▸ **WHAT THE TASK REQUIRES**: Every line in the records below between the one holding "Все для сада (481, 272)" and the one holding "Показать ещё (693, 1464)", inclusive, is to be set down exactly; all other lines are to be left out.

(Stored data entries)
*** Block opens ***

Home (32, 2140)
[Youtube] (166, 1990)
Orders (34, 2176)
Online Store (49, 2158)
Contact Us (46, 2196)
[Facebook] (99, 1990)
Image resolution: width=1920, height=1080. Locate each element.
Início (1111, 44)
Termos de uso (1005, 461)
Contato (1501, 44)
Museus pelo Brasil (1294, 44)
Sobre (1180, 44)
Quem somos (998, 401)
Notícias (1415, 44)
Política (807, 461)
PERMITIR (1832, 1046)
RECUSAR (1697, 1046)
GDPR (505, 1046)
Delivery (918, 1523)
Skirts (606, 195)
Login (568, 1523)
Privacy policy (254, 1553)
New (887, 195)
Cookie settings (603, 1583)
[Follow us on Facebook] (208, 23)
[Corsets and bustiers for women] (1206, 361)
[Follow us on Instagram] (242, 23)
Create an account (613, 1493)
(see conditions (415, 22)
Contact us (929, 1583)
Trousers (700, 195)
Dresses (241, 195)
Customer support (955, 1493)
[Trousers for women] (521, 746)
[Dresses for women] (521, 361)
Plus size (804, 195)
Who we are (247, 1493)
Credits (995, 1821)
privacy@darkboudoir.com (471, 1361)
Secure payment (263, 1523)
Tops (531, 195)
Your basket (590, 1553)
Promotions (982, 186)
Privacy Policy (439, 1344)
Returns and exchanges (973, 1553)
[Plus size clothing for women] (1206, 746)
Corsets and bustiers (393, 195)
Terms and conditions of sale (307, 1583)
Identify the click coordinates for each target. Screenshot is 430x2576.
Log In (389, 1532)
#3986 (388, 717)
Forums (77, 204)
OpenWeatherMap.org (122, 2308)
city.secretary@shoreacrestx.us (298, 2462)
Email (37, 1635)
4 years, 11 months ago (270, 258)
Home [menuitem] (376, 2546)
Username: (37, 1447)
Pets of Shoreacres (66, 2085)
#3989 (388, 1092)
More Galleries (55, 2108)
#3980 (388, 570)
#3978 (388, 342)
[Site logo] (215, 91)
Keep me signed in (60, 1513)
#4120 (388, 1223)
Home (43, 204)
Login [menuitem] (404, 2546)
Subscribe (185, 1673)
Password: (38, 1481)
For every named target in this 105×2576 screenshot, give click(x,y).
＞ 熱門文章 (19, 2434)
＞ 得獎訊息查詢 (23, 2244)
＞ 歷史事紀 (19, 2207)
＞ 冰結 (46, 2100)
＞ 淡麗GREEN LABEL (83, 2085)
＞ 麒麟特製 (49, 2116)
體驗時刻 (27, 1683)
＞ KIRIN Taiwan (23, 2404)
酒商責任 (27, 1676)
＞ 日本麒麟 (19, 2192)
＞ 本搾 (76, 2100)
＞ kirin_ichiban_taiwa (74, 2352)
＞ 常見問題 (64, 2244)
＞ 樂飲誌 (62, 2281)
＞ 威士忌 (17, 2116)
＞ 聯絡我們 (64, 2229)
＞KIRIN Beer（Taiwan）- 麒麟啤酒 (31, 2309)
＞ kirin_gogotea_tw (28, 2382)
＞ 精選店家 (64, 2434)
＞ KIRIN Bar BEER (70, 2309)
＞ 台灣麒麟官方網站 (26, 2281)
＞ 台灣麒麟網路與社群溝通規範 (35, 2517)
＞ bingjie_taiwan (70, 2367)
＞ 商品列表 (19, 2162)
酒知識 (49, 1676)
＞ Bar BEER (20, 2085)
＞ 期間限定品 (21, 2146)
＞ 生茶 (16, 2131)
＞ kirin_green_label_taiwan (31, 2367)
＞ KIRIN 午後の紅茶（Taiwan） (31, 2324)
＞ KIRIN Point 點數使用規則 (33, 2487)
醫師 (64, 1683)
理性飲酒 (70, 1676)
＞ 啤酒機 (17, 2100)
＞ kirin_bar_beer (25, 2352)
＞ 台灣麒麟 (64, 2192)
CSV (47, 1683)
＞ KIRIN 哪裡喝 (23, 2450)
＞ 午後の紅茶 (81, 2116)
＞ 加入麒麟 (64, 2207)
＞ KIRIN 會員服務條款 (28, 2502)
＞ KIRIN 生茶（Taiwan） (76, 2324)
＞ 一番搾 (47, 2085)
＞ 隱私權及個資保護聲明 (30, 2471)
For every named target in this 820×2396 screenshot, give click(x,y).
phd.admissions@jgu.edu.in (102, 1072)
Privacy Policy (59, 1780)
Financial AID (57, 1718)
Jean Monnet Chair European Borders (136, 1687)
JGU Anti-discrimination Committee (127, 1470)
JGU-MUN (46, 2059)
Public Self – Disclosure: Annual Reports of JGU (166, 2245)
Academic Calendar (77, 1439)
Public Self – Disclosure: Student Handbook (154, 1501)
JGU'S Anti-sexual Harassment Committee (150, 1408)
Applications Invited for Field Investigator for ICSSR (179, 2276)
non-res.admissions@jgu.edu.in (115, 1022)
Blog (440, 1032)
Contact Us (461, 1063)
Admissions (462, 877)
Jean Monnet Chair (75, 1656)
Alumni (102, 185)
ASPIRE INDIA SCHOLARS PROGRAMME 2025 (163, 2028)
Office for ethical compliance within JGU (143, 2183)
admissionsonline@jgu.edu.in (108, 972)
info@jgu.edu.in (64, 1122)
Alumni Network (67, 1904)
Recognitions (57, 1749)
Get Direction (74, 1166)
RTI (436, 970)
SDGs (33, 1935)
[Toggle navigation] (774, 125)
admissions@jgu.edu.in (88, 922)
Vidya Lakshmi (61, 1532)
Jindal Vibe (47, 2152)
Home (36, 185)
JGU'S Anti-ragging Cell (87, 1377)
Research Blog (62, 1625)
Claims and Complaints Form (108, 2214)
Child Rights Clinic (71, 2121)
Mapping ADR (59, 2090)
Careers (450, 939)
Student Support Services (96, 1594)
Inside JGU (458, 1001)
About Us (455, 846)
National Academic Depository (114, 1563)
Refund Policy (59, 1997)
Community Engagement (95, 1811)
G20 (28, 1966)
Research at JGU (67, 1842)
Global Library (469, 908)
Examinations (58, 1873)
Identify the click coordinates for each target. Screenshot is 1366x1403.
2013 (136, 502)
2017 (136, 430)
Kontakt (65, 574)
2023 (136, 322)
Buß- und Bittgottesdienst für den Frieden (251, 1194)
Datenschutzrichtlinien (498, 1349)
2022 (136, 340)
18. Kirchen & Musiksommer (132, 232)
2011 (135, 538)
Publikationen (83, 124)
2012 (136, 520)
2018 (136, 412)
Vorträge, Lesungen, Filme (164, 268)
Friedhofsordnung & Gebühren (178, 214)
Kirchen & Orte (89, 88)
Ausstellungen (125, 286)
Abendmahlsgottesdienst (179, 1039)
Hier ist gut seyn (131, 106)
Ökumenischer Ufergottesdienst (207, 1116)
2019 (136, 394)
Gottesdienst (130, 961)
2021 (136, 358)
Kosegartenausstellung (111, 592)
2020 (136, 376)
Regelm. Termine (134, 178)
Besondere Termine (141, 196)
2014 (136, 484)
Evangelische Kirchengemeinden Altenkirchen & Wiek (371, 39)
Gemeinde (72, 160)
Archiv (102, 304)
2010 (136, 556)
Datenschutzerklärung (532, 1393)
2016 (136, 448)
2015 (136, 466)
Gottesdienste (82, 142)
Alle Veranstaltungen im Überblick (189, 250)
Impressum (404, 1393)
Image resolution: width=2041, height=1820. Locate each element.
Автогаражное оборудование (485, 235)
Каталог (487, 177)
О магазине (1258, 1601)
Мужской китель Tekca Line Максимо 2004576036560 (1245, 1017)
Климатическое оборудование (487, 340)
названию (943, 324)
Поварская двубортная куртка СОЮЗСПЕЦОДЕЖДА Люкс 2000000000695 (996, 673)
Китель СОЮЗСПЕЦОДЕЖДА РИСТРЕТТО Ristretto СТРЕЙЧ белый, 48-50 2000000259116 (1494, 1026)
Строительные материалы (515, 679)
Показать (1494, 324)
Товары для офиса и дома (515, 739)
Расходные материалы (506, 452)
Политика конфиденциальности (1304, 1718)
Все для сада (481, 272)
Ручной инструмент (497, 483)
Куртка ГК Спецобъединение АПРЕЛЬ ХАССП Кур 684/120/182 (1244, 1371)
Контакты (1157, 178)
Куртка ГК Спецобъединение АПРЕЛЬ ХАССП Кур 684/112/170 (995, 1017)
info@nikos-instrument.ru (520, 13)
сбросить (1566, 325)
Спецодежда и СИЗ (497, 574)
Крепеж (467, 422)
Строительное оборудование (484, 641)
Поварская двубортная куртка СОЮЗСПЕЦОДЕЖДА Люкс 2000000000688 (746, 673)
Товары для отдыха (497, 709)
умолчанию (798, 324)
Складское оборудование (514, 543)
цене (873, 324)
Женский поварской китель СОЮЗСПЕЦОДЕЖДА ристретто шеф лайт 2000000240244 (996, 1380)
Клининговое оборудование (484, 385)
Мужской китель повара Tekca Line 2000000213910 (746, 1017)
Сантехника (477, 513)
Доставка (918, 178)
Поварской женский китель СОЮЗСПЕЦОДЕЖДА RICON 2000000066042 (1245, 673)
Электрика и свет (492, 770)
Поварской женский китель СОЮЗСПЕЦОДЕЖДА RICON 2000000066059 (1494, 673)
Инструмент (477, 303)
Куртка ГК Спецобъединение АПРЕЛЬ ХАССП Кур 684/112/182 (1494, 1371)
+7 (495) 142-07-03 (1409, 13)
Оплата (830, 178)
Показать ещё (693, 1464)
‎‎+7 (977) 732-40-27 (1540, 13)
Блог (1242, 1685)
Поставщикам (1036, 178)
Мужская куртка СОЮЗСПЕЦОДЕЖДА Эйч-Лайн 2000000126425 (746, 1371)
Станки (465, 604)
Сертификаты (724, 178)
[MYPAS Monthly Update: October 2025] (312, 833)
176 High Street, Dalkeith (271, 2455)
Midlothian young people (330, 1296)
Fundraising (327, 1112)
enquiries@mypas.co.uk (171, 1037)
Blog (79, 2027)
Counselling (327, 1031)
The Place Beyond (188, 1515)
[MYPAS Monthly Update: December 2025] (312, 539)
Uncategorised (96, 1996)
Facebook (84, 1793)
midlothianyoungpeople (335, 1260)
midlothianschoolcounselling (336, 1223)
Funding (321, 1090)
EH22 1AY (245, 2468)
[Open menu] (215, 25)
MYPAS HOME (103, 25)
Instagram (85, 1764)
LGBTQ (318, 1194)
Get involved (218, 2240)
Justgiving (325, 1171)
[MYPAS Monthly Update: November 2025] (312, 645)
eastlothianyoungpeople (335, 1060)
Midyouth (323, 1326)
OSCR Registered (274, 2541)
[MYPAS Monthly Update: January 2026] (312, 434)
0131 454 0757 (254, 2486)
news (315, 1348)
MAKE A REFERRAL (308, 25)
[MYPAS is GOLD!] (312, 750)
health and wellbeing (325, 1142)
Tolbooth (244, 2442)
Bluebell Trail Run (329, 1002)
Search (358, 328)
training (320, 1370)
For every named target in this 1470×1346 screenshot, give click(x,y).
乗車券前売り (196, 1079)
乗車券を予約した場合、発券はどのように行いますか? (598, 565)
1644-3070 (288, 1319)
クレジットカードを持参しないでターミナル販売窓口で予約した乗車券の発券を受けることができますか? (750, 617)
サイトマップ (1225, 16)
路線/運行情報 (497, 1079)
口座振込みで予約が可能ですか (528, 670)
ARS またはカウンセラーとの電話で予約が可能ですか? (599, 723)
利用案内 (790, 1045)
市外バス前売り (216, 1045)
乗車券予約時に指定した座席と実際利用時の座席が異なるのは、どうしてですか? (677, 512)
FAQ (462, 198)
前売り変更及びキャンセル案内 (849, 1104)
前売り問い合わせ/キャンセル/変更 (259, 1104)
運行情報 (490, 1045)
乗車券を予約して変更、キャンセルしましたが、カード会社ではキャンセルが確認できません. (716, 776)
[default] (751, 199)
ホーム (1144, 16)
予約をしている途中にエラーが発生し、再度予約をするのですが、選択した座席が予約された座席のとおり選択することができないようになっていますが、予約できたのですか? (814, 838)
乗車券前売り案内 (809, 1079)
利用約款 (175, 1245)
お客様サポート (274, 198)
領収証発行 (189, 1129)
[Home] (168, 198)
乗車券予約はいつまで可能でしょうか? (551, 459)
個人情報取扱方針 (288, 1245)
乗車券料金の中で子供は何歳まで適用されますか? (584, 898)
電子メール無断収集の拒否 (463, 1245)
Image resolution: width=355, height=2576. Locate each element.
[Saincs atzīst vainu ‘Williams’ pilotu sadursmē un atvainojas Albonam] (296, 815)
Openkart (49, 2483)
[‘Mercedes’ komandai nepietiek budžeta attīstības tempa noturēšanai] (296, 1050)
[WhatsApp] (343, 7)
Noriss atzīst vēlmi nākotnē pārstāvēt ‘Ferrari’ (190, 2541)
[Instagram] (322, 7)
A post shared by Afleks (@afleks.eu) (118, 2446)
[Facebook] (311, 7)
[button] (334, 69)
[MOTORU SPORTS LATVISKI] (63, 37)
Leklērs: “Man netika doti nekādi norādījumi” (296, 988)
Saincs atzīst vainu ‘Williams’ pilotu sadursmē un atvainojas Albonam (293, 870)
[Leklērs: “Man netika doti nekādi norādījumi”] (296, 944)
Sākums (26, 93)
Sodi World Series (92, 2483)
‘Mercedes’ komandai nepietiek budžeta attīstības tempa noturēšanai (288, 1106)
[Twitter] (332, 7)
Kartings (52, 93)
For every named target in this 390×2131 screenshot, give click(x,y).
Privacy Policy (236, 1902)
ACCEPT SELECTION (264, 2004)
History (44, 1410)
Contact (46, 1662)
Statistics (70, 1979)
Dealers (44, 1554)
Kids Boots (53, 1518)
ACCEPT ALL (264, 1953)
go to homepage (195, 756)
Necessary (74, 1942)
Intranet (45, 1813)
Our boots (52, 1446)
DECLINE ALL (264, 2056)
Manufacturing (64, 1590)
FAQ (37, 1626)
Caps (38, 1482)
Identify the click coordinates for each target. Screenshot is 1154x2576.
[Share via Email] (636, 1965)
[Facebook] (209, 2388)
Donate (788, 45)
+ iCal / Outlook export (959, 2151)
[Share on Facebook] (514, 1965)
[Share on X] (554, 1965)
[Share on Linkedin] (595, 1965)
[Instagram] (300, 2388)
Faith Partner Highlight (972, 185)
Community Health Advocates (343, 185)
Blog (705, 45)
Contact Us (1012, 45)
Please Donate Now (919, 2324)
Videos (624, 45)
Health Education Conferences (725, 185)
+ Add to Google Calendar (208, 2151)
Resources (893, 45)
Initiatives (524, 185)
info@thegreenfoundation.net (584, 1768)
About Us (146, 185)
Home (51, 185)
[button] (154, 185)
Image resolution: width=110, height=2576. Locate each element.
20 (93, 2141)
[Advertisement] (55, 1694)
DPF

*** Block closes ***

▸ **RESPONSE AREA**:
Все для сада (481, 272)
Ручной инструмент (497, 483)
Куртка ГК Спецобъединение АПРЕЛЬ ХАССП Кур 684/120/182 (1244, 1371)
Контакты (1157, 178)
Куртка ГК Спецобъединение АПРЕЛЬ ХАССП Кур 684/112/170 (995, 1017)
info@nikos-instrument.ru (520, 13)
сбросить (1566, 325)
Спецодежда и СИЗ (497, 574)
Крепеж (467, 422)
Строительное оборудование (484, 641)
Поварская двубортная куртка СОЮЗСПЕЦОДЕЖДА Люкс 2000000000688 (746, 673)
Товары для отдыха (497, 709)
умолчанию (798, 324)
Складское оборудование (514, 543)
цене (873, 324)
Женский поварской китель СОЮЗСПЕЦОДЕЖДА ристретто шеф лайт 2000000240244 (996, 1380)
Клининговое оборудование (484, 385)
Мужской китель повара Tekca Line 2000000213910 (746, 1017)
Сантехника (477, 513)
Доставка (918, 178)
Поварской женский китель СОЮЗСПЕЦОДЕЖДА RICON 2000000066042 (1245, 673)
Электрика и свет (492, 770)
Поварской женский китель СОЮЗСПЕЦОДЕЖДА RICON 2000000066059 (1494, 673)
Инструмент (477, 303)
Куртка ГК Спецобъединение АПРЕЛЬ ХАССП Кур 684/112/182 (1494, 1371)
+7 (495) 142-07-03 (1409, 13)
Оплата (830, 178)
Показать ещё (693, 1464)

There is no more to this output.